• Task to carry out:
Beneath this task are the entries; from the line with "Task: Reply to Xavier2000's tweet" through the last one, transcribe every line exactly and nothing else, skipping pictures.

• Task input:

□ □ □ □ □

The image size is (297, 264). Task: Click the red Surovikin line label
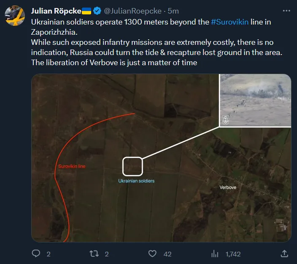click(x=72, y=166)
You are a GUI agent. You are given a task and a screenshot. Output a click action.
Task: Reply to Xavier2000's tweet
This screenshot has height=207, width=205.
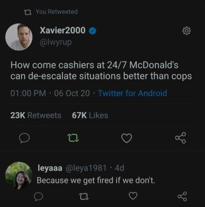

□ □ □ □ □

• Written response:
Task: Reply to Xavier2000's tweet
This screenshot has height=207, width=205.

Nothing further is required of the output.